Aとの最後の電話については恋人と、決裂前に相談していた友人に報告していた。
無反応だった。
誰もが母と同じように「もう止めておけ」と思うのだろうか。
私も、心配ながら、Aを追い掛けて消耗するのは避けたいと思っていた。
私と会うのがBにバレて止められたとして、Aがそれに従っているなら、仕方ない。
助けてくれと言うなら何でもするが、試されているなら付き合わない。
朝、ケータイが鳴って、出たら「はっ」みたいな声がして切れた。
知らない番号からだった。
また同じ番号からかかって来て「桜井真理さん?」と言うので「どちら様ですか?」と聞いた。
「××です」
「××さん?」
思い当たらない名字だった。オバサンの声だった。
「Aが」
ゲッ!Bだ!ブチッ。Bとは話さない、一切関わらないと決めていた。
やはりバレたのか。Aの電話からではないのは何故か?
わからないけどBとは話したくない。
着信拒否登録したのに、何度も何度もかかって来る。
auに電話。着信拒否登録だけではダメで着信拒否設定をONにしなくちゃいけないんだと!判りにくいよ!au!

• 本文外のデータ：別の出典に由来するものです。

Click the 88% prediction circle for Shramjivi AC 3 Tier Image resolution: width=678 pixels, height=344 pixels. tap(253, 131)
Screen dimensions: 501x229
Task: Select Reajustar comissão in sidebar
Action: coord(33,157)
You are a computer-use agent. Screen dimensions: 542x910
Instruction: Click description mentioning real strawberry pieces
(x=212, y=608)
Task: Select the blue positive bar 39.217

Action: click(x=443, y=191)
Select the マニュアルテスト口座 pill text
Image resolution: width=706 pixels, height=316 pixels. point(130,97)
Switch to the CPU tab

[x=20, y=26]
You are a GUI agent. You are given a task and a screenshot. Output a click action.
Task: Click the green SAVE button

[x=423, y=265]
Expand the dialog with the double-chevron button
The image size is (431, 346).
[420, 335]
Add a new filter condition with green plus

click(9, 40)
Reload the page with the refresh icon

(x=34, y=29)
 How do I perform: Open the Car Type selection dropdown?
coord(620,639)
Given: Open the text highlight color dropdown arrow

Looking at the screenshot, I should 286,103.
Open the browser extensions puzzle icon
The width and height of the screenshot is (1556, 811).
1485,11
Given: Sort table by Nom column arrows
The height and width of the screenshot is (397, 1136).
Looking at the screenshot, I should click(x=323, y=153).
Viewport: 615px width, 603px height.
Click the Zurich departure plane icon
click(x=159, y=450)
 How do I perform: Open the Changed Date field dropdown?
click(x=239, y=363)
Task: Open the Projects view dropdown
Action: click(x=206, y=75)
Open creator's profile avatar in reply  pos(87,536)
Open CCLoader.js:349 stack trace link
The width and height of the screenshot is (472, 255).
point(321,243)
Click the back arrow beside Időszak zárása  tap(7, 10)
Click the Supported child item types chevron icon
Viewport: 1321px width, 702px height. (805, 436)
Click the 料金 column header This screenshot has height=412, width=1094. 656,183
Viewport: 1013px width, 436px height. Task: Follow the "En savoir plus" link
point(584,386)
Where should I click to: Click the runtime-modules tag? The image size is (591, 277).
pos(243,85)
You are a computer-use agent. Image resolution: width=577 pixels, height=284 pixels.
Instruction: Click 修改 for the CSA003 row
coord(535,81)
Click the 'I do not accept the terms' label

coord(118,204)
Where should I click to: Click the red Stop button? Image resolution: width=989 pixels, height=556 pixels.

そうこうしている間に留守電メッセージを吹き込んでいるB。
どうせ私を罵倒しているのだろう。
「Aに近付くな」とかなんとか? そんなもの聞きたくない!
しっかり着信拒否設定ONにした後、留守電メッセージを聞くべきか、悩む。
躊躇したが、聞いてみた。なんだかよくわからなかった。
私に対する罵詈雑言であることはわかった。
母が言うような恐ろしい目に遭うかもしれないので、証拠を保存しなければと思った。
10:19の伝言。
「もしもし、どうして逃げるんですか。学校であなたとちょっとお会いしたいんです。
えー、Aにいろいろ聞きました。あなたのお手紙も見せて頂きました。今ワタクシ持っております。
とりあえずあなたがそういう逃げ回って人を誹謗中傷して逃げているんであれば、えー学校でお会いしたいと思います。
それと、あなた、いろいろな最後の事を聞いてみたいとか日記を見てみたいとか思わないのですか、女として。
それと、人を落とし込めるような事を人に言い振り回したりする事はやめて下さい。
ワタクシは商売を三十年、(略:都内有数の盛り場)でやっております。真面目にやって来たからこのように続いたんだと思います。
あなたがいろんな人に、Dさんやいろんな人にワタクシの悪口や誹謗や中傷をしていることはよーく知っております。
でもAちゃんの日記を読んで御覧なさい。毎日書いている日記を。もしあなたがそうやって逃げ回って人の悪口を言い、言い振り……とにかくAちゃんの最後の日記やいろいろ見てみたい気は無いの? 卑怯な人間だね。あなたは何様なのよ。人を中傷したりする権利があるんですか。恐ろしいです。
とりあえず、あなたの手紙は学校に持って行きたいと思っております。
それとAちゃんの日記帳も全部持って行きたいと思っております。
私はあなたのせいで、私とAちゃんは何度も喧嘩しました。全部あなたのせいです。恐ろしいです、あなた。」
以降沈黙。泣いているような息遣いのみ。
なんだこれは???!!! 「最後の日記」? お母様の「介護の日記」の聞き間違いか?
10:49の伝言。
「今、
あなたからの、Aに送ってきた春先の手紙を私が今所持しております。何度も読み返しました。あなたは本当に酷い人です。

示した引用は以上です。